Ok, much appreciated if you can get it working.

ILOVEPIE commented 2 weeks ago

Ok, much appreciated if you can get it working.

Assuming I don't need to make any other minor adustments to the build file, and the binary doesn't crash, I should be able to send that PR over shortly. I've already got it detecting the android vulkan library. There were some outdated paths in the CMakeLists though, which caused the build to fail when vulkan was available. So, fingers crossed that it doesn't crash when I install and test it.

ILOVEPIE commented 2 weeks ago

Ugg... The vulkan c++ headers aren't in the NDK, only the c ones.

danemadsen commented 2 weeks ago

You got this bro, i believe in you.

ILOVEPIE commented 2 weeks ago

You got this bro, i believe in you.

I have some good news and some bad news. I got the Vulkan support compiling. I haven't tested it yet, but I got it to find the headers and library in the compile phase. The problem is it's going to require a higher minimum version of android than we currently require, the llama.cpp vulkan implementation (for the version of llama.cpp we're currently using) requires (at least) vulkan 1.1 support (maybe higher) which means Android 14 minimum. The only solution I can come up with is having both a CPU-based version of the library and a GPU-based version of the library, and we detect if the user has Vulkan support and use the CPU library if they don't. And then we also give them an option to toggle GPU acceleration off, because phone SOC manufacturers aren't known for their GPUs and GPU Drivers. What I mean is phones tend to have fairly buggy GPUs, so we should at least have the option to turn the acceleration off.

danemadsen commented 2 weeks ago

The only solution I can come up with is having both a CPU-based version of the library and a GPU-based version of the library, and we detect if the user has Vulkan support and use the CPU library if they don't.

Its probably best to just ship 2 releases, 1 for vulkan / android 14 and 1 for versions below 14. Obviously it would be best to allow the user to switch between GPU / CPU (and eventually NPU) but for now shipping 2 apk's / bundles is probably a faster solution.

ILOVEPIE commented 2 weeks ago

The only solution I can come up with is having both a CPU-based version of the library and a GPU-based version of the library, and we detect if the user has Vulkan support and use the CPU library if they don't.

Its probably best to just ship 2 releases, 1 for vulkan / android 14 and 1 for versions below 14. Obviously it would be best to allow the user to switch between GPU / CPU (and eventually NPU) but for now shipping 2 apk's / bundles is probably a faster solution.

To be honest, I think it's about the same amount of work to do either option. So I'd rather do the more permanent solution.

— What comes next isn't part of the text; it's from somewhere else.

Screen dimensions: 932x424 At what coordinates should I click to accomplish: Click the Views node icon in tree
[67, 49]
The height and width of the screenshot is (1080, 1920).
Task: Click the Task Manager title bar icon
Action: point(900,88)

ILOVEPIE commented 2 weeks ago

Just about to test the vulkan build.

ILOVEPIE commented 1 week ago

I've been trying to figure out why the Vulkan build is crashing. I'm not exactly sure. I'm getting some sort of weird illegal signal on ARM. I'm not too familiar with the ARM architecture. So I'm not sure if this is indicating an illegal instruction or some type of illegal register value or something. I don't know.

ILOVEPIE commented 1 week ago

I'm going to attempt to make a x86_64 build of the app to see if that will elucidate anything.